ЗАДАНИЯ:
1) Сколько имен казненных вождей бунтовщиков сохранилось в парламентских актах, согласно тексту о восстании английских крестьян?
2) Продолжите текст о восстании английских крестьян, начав сразу после его последнего предложения.

═════ ТЕКСТОВЫЙ БЛОК ═════

Дипломатия находилась еще в младенческом возрасте; ложь, измена и предательство практиковались тогда развязнее, чем впоследствии, когда приходилось, считаясь с критикой народа, прикрывать дипломатическое мошенничество покровом нравственности. С XIV по XVII в. — и еще позже — держать слово и вообще быть честным считалось слабостью, которой великому правителю не следовало поддаваться.
Как только король собрал вокруг себя армию в 40 000 человек — «армию, каких до сих пор не бывало в Англии» (Walsingham), — он сбросил маску и учредил суды для наказания бунтовщиков. Население Эссекса послало к нему послов, чтобы напомнить об обещании. Но с тех пор как его окружало большое войско, король так ободрился, что ответил: «Рабами вы были, рабами и останетесь. Вы останетесь в крепостной зависимости, не в такой, как до сих пор, но в бесконечно худшей. Ибо пока мы будем жить и Божьей милостью править этим государством, мы употребим свой разум, свою силу и могущество, чтобы мучить вас так, что рабство ваше сделается предостерегающим примером для потомства»[169].
Этот вызов достиг своей цели. Крестьяне Эссекса снова восстали с оружием в руках, но, предоставленные самим себе — остальные графства остались спокойны, — они были разбиты войском короля.
По–видимому, дело «порядка» победило. Но английские государственные люди не могли скрыть от самих себя, что они не усмирили главного восстания в открытом бою и что они предотвратили зло лишь при помощи лжи, предательства и коварства.
Таким образом, восстание, несмотря на свою кажущуюся неудачу, отнюдь не было безрезультатным. Господа избегали пользоваться своей победой, ибо это могло вызвать вторичное восстание всего крестьянства. Освобождение английских крестьян от крепостной зависимости продолжалось, и к концу этого столетия оно почти вполне закончилось.
Но вместе с крестьянами в Лондоне и Норвиче поднялись также низшие классы городского населения; они были беззащитнее крестьян, и против них–то, главным образом, направилась месть победителя. Если нам говорят, что после окончания восстания над его вожаками был произведен кровавый суд и что 1500 человек, в том числе Джон Болль и Джек Строу, были убиты, то мы можем предполагать, что это больше коснулось городских бунтовщиков, чем крестьян. В парламентских актах сохранились имена 289 казненных вождей бунтовщиков; из них 151 были лондонскими обитателями, а 138, т. е. менее половины, — жителями других городов и сельскими.
Несчастный исход восстания лишь на короткое время задержал дело освобождения крестьянства. Зато он оказался ударом, почти совершенно уничтожившим движение лоллардов, да и вообще всю оппозицию папству.
Действительно, королю и дворянству показалось слишком рискованным самим взяться за революционное движение, отречься от папы и конфисковать церковные имущества, имея за спиной такое буйное население. Компромисс с папством состоялся тем легче, что как раз в это время оно перестало быть исключительным орудием французской политики. В 1378 г. начался великий раскол в Церкви, о котором мы еще поговорим ниже. Мир получил двух пап —французскогоиримского,поддерживаемого Германией и Англией.

═════ СОБРАННЫЕ ДАННЫЕ ═════

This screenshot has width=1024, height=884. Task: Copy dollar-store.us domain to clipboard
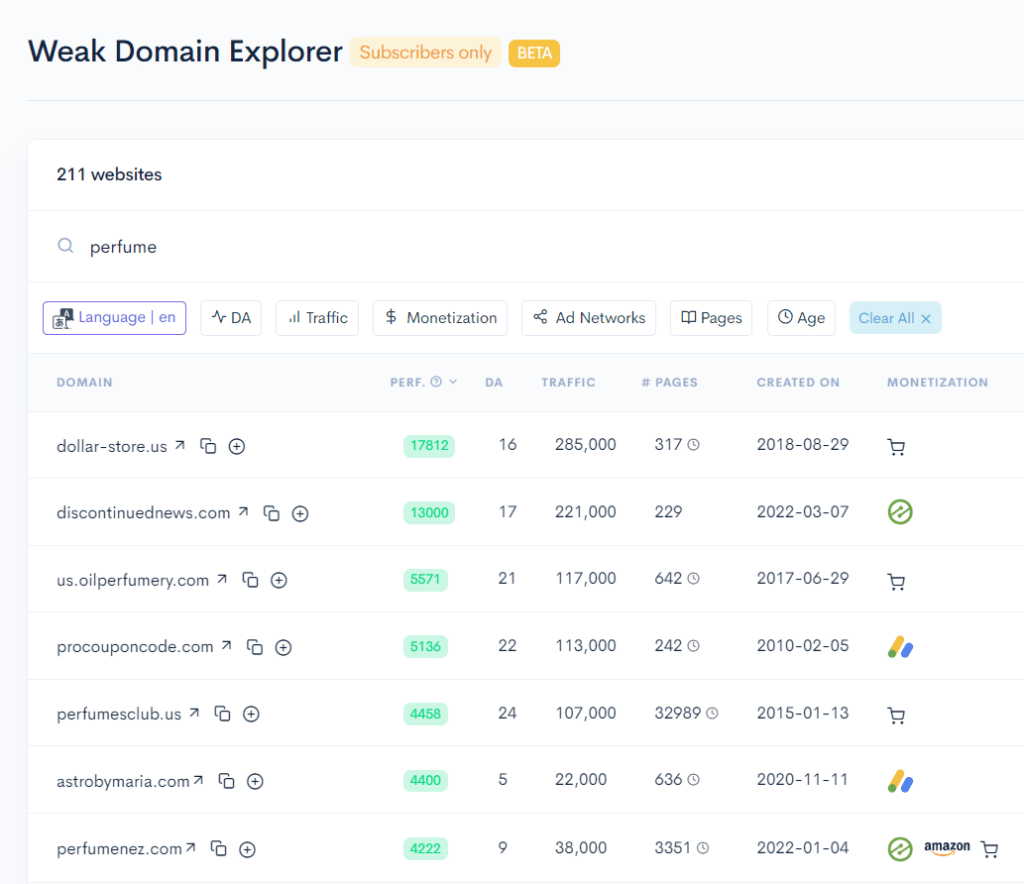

═════

ОТВЕТЫ:
1) В парламентских актах сохранились имена 289 казненных вождей бунтовщиков.

2)
Если бы реформационное движение действительно было следствием нравственного возмущения испорченностью папства, как нас уверяют идеологи — историки протестантизма, то движение Виклефа должно было бы получить особенный подъем именно во время церковного раскола, ибо тогда папство пришло в величайший нравственный упадок. Но история определяется интересами и борьбою классов, а с 1381 г. интересы господствующих классов Англии противоречили стремлениям Виклефа. Правда, он и его покровители не имели никакой связи с восстанием, напротив, его защитник Иоанн Ланкастерский был человеком, наиболее ненавидимым инсургентами. Но все же его учение оказалось более революционным, чем это было желательно господствующим классам Англии. Уже в 1382 г. лондонский собор проклял 24 его положения как еретические. В том же году парламент особым законом повелел светским судам поддерживать духовные. Виклефу не помогло издание вышедшего в 1382 г. сочинения «De blasphernia», в котором порицалось восстание крестьян. Даже его прежний покровитель герцог Ланкастерский сделался его противником. Виклеф был лишен звания профессора Оксфордского университета и своего сана; он должен был удалиться в свой приход Луттерворт, где и умер уже в 1384 г.
Лоллардам пришлось еще хуже. Со времен крестьянского восстания, на котором так сильно отразилась деятельность лоллардских агитаторов, всякий лоллард, которого удавалось открыть, безусловно считался преступником и наказывался смертью. В Англии началась такая же эпоха преследования лоллардов, как в Германии с воцарением Карла IV. Уничтожить лоллардов не удалось, но однако и они не могли приобрести вновь того значения, которое имели с 1360 по 1381 г. Как в Германии, так и в Англии они могли лишь выставить бесконечный ряд мучеников.
Восстание 1381 г. в силу необходимости повлияло также на остальную Европу и всюду усилило преследования против беггардов и вальденсов. К концу этого века у них не осталось ни одного безопасного убежища. Тогда, среди величайшего уныния, вдруг неожиданно настала для преследуемых и униженных эпоха торжества, чудесно показавшая им, как может быть «велик Бог в малых сих». Эпоха героев, подобная эпохе Великой французской революции, начавшейся в 1793 г., началась для коммунистических стремлений вБогемиивместес Гуситскими войнами.
Глава 6. Табориты
I. Великий раскол
Возникновение виклефова движения явилось серьезным предостережением для папства. Если бы папство продолжало служить орудием Франции, его положение вовсейЕвропе подверглось бы опасности. Поэтому из своего французского пленения в Авиньоне папы стали стремиться обратно в Рим, где они были более удалены от французского влияния.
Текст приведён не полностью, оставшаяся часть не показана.